Given recent attention to biochar, for example in the context of the IPCC land sector mitigation report, we decided it would be important to update our understanding. We therefore recently reviewed literature published since publication of our report. What we have concluded from that review is that 1) there has been a massive proliferation of studies of biochar over the past several years reflecting a greatly expanded interest and an influx of funding to soil science researchers. 2) There has been a widening of the scope of proclaimed “uses” for biochar – no longer just for carbon sequestration, but now for many other applications including increasing water retention in soils, improving nutrient uptake in agriculture, reducing fertilizer use and reducing emissions from fertilizer applications, use as feed for cattle to reduce methane emissions, and more. One gets the impression that (for some inexplicable reason) there is great interest in finding something useful to do with biochar.
As was the case when we published our report, review of the subsequent published literature reveals that results from studies are extremely variable – fair to say all over the map. Many studies are very specific to a certain soil type, a particular condition or crop, under variously specific controlled conditions, and usually over very short time periods.

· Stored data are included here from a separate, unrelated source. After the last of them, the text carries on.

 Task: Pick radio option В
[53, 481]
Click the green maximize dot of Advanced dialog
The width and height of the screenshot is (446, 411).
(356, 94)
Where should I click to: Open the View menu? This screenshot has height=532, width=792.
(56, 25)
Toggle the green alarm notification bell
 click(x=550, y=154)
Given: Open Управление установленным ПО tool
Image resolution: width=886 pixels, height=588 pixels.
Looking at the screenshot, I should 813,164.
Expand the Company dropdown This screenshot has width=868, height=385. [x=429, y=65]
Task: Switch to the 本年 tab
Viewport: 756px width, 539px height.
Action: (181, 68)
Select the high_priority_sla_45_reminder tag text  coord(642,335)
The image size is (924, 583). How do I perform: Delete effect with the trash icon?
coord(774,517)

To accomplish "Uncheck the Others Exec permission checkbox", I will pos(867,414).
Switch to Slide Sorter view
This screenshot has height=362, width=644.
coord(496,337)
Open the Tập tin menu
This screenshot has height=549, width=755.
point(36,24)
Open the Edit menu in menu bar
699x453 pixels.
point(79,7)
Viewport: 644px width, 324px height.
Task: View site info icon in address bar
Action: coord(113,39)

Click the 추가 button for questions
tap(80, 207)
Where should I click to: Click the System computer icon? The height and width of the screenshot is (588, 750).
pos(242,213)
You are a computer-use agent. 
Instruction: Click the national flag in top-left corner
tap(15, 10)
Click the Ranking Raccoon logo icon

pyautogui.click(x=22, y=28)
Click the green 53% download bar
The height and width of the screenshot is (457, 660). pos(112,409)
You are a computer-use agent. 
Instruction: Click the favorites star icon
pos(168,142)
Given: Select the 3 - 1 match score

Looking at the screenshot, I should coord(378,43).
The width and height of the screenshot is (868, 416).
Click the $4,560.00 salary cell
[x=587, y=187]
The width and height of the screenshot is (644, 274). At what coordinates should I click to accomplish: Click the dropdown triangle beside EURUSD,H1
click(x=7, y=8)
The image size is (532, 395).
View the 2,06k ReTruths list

One can only conclude from this high variability that we are still very far from having a reliable understanding of biochar’s impacts – both the impacts on soils and plant growth resulting from application of biochar, and impacts from land use change to supply biomass for the production of biochar.
The representation of biochar as a “workable” approach to land sector mitigation by scientific bodies such as the IPCC, given such a lack of consistent reliable research results is highly premature and unfortunate.